7. Print communication will not disappear.

Imagine for a moment that we occupy a completely digital world, one in which no one has heard of printing. And then someone makes a discovery: There’s a way to grow a substance that can be converted into a portable communications tool. This tool can be used, shared and – get this! – recycled later into a bench.

Renewable? Recyclable? Portable? Is this magic?

It’s paper.

But in today’s real world, print is degraded for being environmentally hazardous, and it’s downgraded for being un-cool. But it has been the world’s No. 1 communications medium for so long, we tend to overlook its power.

The print medium isn’t dead, it’s just changing. To maximize its effectiveness, you need to make print more timely and customized.

People trust print. It’s credible. They feel comfortable using it. They can’t fast-forward past it. Print doesn’t delete. You don’t need to charge it. Print is beautiful. It can draw the eye to content and photos with effects and papers that make readers want to touch and feel your message. Print enhances the impact of other media. Direct mail, poster campaigns and brochures can lead people to websites, videos, and social media sites – and vice versa.

We believe advertising, publishing, and entertainment industries will begin testing new tactics in print as part of a process of breaking through. In a recent survey of HR directors, wellness professionals, and benefit managers we recently conducted, 76% of respondents will continue to use print somewhat or consistently as part of workplace communications.

To remain effective, any communication method must deliver messages that people want in a way that’s relevant and useful to them.
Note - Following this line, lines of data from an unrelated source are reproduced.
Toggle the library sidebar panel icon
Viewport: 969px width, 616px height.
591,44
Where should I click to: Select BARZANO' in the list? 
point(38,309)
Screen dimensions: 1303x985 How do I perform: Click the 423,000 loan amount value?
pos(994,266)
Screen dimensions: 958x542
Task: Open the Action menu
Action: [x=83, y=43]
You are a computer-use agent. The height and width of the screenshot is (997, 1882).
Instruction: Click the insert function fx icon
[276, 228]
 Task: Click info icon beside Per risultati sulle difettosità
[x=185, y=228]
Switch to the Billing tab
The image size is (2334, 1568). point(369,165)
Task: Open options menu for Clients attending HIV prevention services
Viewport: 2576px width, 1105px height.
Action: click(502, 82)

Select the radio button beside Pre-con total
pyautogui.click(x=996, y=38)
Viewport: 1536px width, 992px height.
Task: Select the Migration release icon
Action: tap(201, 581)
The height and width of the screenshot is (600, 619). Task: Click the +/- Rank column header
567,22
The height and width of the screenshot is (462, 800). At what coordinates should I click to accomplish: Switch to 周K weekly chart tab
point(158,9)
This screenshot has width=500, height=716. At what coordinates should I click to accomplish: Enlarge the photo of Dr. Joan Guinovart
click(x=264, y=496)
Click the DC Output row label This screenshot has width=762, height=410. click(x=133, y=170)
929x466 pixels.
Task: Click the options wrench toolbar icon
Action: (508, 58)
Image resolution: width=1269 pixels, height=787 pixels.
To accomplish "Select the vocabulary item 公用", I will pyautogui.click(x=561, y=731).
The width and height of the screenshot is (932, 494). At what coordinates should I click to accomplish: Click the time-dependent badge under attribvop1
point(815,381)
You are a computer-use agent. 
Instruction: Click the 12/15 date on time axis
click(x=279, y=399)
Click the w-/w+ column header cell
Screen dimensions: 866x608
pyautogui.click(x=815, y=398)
Printed content will continue to play a strategically important role in communication. Print gives you a less competitive and crowded medium with all the benefits of a physical impact.

8. Simple beats complex. Small beats big. Easy beats hard.

Some of the most effective health, wellness, and benefits communication plans were created by organizations that were brave enough to think small.

Rome wasn’t created in a day, and improved health and a better understanding of benefit options won’t happen overnight either.

Well-crafted messages can spur employees to action, but change is more realistic when it’s less idealistic – when it encourages minor changes rather than massive overhauls.

Consider a common health communication challenge: On one end of the fitness spectrum, you’re speaking to the gold standards of good health – passionate folks who exercise five times a week and like salads. On the other end of the spectrum, you’re trying to reach folks who don’t even consider the need to exercise.

Many health communication plans focus on getting people in the latter group to join the zealots. That’s ambitious… and unrealistic. Smart communication aims to move unhealthy people an inch forward on the spectrum, not push them to lose mega-inches from their waistlines.

“People don’t have to spend hours in the gym,” says Gordon Blackburn, PhD, program director of Cardiac Rehabilitation in the Preventive Cardiology Department of the Cleveland Clinic. “Walking the dog, taking the stairs instead of the elevator, and even vacuuming briskly burns calories and can improve your cardiovascular health.”

While some changes – quitting smoking, for example – are foundations of healthful living, simple lifestyle improvements such as moderate walking and switching to fat-free milk can lower weight, blood pressure, and cholesterol, Blackburn points out.

Effective employee communication eases instead of urges. Move in baby steps – one thing at a time.